A look inside one of Austin’s largest ghost kitchen concepts
Hoping to bring the so-called “dark kitchens” into the light of day, shared and private kitchens for virtual vendors are popping up all over Austin.
This massive 17,500-square-foot facility may look like an oversized restaurant, but inside is more than a dozen food vendors operating at once.
GhostLine Kitchens is an Austin-based commercial kitchen facility that rents out its 44 private and shared kitchen workspaces.
CEO and Founder Shalou Barth said she hopes to dispel myths that all ghost kitchens are unsanitary “dark dungeons.”
“We set out on a mission to bring a new model of commercial kitchens,” Barth said. “We’re a very transparent, open environment. So we kind of take the opposite approach.”
A unique feature of GhostLine’s private kitchens is its transaction windows, which allow individual vendors to interface directly with drivers.
The facility also has an outdoor dining area with picnic benches for customers who choose to pick up food.
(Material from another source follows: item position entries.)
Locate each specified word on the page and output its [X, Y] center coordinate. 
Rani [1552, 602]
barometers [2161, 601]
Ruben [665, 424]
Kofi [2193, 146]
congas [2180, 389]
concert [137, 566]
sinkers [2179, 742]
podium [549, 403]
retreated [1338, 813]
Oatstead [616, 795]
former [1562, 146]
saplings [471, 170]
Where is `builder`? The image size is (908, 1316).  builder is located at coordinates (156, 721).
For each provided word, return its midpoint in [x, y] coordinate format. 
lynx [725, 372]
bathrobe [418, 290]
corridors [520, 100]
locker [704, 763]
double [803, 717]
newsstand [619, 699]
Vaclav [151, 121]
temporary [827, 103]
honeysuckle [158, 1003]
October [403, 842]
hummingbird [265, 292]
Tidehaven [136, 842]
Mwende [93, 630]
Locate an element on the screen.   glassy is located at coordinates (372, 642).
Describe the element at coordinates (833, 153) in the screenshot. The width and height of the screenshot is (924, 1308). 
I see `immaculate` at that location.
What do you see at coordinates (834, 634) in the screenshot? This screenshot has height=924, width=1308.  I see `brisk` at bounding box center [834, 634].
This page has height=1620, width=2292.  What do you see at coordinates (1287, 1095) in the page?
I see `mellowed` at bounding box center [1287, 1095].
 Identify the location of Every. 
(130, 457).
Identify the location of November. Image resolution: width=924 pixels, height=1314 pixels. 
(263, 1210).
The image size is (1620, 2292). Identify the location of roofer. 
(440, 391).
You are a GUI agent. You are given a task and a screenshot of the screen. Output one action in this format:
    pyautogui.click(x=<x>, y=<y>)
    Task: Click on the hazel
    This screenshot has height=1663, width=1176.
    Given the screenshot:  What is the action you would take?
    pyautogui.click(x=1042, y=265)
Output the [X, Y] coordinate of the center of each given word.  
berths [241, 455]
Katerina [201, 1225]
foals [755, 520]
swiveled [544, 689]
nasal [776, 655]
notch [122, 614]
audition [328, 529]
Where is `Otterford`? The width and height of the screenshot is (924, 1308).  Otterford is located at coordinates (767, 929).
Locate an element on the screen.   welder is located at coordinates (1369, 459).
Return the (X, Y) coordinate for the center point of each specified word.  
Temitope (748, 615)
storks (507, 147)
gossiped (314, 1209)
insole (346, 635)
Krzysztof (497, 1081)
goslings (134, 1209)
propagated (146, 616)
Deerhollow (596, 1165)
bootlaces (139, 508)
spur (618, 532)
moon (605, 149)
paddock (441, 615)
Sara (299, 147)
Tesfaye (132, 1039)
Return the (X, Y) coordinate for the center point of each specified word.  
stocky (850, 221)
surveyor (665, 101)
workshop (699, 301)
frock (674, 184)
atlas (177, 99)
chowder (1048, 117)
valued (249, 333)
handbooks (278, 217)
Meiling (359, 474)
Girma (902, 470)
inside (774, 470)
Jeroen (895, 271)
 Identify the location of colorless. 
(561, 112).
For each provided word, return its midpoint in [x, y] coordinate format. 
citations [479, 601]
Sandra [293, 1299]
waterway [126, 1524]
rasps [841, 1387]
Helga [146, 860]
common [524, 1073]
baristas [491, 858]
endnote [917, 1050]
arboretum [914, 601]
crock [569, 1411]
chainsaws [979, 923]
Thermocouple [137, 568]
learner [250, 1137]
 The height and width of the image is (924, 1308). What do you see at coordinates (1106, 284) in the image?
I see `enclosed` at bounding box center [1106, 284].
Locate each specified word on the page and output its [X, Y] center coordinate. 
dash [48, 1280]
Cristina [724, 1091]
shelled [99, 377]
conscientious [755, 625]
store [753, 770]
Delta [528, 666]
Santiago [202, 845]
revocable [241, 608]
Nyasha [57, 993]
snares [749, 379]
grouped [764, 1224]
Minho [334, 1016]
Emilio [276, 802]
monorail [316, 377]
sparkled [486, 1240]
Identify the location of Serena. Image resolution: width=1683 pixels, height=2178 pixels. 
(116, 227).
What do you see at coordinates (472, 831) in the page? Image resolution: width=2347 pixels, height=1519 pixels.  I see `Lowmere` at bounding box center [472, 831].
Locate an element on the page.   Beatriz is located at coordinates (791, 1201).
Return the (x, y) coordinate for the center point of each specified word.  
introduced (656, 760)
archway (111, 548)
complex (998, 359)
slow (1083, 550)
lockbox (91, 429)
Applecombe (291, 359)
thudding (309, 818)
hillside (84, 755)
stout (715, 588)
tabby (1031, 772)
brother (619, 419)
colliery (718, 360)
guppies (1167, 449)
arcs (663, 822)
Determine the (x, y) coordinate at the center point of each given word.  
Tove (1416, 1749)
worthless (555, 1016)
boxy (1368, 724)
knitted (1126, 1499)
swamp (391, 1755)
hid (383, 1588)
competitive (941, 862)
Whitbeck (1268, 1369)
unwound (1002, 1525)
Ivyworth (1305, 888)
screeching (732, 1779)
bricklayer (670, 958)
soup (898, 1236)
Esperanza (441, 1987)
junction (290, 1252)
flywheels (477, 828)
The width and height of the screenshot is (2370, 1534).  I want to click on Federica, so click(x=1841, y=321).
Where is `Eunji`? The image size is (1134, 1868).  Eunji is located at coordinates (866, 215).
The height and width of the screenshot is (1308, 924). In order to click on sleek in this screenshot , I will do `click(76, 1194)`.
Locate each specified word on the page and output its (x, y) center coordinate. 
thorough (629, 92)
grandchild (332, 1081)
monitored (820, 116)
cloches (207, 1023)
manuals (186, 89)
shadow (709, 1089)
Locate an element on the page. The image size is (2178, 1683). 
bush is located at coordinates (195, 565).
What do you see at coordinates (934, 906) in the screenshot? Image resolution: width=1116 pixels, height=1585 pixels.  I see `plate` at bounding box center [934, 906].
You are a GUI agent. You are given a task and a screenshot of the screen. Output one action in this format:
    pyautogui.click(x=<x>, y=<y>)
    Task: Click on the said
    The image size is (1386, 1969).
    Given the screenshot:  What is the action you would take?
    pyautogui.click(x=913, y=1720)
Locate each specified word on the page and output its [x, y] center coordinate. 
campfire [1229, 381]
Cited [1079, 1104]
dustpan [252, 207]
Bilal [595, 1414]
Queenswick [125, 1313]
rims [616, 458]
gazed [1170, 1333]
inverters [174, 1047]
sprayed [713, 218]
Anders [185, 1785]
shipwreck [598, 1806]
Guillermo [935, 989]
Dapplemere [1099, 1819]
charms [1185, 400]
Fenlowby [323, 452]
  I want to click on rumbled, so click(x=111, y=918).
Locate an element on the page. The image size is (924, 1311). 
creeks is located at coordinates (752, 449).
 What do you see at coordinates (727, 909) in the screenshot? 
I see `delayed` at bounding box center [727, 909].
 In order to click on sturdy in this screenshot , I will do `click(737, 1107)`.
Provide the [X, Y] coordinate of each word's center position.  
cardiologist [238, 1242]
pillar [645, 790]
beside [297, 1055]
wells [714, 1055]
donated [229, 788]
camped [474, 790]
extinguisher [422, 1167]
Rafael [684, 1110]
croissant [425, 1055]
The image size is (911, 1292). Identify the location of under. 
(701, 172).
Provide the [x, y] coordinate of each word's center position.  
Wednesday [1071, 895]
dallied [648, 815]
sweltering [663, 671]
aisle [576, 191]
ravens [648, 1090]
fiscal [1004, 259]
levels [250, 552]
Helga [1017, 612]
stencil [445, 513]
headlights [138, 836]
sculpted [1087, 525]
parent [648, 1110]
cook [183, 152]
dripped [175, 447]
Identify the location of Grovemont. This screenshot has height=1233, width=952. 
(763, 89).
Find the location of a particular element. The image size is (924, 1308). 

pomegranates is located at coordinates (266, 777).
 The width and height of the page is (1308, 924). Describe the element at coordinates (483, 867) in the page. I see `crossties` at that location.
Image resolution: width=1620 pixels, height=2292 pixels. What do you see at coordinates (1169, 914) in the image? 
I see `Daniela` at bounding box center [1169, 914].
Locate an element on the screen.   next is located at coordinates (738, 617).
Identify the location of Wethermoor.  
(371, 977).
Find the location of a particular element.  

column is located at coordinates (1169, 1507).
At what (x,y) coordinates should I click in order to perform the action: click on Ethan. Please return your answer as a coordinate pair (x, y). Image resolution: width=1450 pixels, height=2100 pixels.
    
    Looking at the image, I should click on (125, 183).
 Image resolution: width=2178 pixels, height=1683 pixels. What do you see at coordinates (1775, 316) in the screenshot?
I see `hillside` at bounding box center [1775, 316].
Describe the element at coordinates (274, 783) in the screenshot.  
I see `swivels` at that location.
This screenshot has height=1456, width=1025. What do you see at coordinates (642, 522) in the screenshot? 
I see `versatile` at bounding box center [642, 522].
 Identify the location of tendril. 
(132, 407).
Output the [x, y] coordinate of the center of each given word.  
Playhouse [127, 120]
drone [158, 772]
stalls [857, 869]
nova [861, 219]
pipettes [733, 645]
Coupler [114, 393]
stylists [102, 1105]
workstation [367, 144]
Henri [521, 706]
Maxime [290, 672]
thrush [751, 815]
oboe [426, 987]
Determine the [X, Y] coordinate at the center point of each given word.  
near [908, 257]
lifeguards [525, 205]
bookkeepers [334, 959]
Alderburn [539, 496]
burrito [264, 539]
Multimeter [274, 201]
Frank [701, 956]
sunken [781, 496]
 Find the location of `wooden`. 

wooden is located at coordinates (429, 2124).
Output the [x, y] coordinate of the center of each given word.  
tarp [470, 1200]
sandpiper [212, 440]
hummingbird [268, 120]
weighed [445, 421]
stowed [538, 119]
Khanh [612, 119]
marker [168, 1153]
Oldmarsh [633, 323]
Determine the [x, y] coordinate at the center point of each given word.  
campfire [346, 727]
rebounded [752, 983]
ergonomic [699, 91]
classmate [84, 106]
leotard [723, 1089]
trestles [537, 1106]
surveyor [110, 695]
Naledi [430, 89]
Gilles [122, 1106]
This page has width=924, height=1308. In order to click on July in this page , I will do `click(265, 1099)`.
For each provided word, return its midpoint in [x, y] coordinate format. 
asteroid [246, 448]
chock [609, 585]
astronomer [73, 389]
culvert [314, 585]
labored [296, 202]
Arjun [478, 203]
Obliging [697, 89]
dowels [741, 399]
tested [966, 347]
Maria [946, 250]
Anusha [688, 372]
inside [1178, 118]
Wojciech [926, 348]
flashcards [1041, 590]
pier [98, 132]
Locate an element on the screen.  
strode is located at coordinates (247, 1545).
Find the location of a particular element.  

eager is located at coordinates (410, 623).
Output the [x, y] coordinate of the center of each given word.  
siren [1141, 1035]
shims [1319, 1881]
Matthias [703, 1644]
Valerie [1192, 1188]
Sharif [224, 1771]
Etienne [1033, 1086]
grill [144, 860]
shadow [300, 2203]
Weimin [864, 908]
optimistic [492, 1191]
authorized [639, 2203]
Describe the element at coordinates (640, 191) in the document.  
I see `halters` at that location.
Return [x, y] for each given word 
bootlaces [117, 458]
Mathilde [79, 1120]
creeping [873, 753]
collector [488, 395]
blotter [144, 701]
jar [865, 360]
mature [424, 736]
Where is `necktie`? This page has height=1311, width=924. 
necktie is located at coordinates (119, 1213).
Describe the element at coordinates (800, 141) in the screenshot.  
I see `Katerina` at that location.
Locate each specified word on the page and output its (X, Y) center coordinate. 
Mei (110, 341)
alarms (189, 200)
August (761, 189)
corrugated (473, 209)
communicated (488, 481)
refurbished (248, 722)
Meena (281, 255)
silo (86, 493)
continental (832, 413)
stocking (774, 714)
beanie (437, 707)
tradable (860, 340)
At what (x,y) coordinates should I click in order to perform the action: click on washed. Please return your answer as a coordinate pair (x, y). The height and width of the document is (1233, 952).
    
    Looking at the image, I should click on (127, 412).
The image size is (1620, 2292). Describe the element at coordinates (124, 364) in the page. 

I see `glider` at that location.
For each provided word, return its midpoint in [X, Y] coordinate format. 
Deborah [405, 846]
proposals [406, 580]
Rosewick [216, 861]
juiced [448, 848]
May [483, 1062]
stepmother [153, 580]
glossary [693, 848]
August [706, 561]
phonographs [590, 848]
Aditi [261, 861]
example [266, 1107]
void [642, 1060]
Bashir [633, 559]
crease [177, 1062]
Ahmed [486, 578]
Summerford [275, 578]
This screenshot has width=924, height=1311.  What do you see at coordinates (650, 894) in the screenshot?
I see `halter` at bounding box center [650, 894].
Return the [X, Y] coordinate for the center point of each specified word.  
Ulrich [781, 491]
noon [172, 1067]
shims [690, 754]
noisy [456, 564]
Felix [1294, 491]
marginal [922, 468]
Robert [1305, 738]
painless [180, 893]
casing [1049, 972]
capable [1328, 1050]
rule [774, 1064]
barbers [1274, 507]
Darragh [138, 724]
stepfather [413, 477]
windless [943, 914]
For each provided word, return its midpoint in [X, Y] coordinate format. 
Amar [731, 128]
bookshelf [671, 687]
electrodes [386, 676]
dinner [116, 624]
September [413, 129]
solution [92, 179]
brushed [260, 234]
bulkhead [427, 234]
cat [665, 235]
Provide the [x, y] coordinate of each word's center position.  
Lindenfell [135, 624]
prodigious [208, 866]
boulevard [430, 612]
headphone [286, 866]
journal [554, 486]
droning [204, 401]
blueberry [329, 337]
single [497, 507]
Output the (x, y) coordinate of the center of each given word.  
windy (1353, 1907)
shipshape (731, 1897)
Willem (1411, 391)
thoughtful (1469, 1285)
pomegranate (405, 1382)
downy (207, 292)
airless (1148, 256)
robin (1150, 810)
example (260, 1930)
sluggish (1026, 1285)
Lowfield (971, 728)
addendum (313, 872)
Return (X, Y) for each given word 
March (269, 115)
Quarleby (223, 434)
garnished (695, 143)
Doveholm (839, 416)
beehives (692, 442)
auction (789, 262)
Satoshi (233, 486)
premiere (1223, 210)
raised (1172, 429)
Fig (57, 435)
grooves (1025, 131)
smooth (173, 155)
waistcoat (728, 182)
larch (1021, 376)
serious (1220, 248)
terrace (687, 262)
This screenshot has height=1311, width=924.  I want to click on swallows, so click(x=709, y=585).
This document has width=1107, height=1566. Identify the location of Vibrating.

“There might be the misconception that, ‘Oh, I can just activate my brand on Uber Eats and in a week, the money will just start rolling in.’ But the things that make a brand successful still apply. You have to build brand awareness — you have to have good customer service and great food quality,” Barth said.
Keeping Austin local
Steve Laganzas has been a chef in the Austin area for 25 years. He’s always wanted to own his own restaurant, but said rising rents and labor shortages have made it incredibly hard for new businesses to enter the scene.
Instead of running a traditional brick-and-mortar restaurant, Laganas opted to partner with CloudKitchens, a ghost kitchen concept founded by former Uber CEO, Travis Klananick.
“I chose to do a cloud kitchen just because of all the benefits,” Laganas said. “They clean your kitchen, they take care of my trash. And overall, it’s just much cheaper rates than a food truck.”
With no storefront to staff, some ghost kitchens are also able to cut labor costs up to 50%. Laganas runs his comfort-food brand, EveryBuddy Eatz, all by himself most days.
While people may expect to pay $500,000 or more in up-front costs for a traditional brick-and-mortar restaurant, GhostLine Kitchens estimates a $10,000-$15,000 initial investment for its clients looking to outfit their own private kitchens, or $1,000 for those who want to work in a fully-equipped shared kitchen.
Similarly, several other Austin-area shared kitchen spaces like Capital Kitchens and Wingman Kitchens have adopted an “incubator” model to help small businesses build their brand awareness.
“Moving my business from operating at home under the food cottage law to a commissary kitchen was a lower-risk option to grow and has allowed us to prove our concept as we work towards moving into a brick-and-mortar in the future,” said Bakery Cloud Nine owner, Katie Snyder.
Since joining GhostLine Kitchens, Snyder’s social media has gained thousands of followers and her special cinnamon rolls are “especially popular” among locals, she said.
“Austin has been a ‘Food City’ for a long time. We’re a city that appreciates innovation and entrepreneurship,” Barth said. “The need for getting food delivered to your home hot and fresh and having interesting options has staying power. So we’ll see this for a long, long time to come.”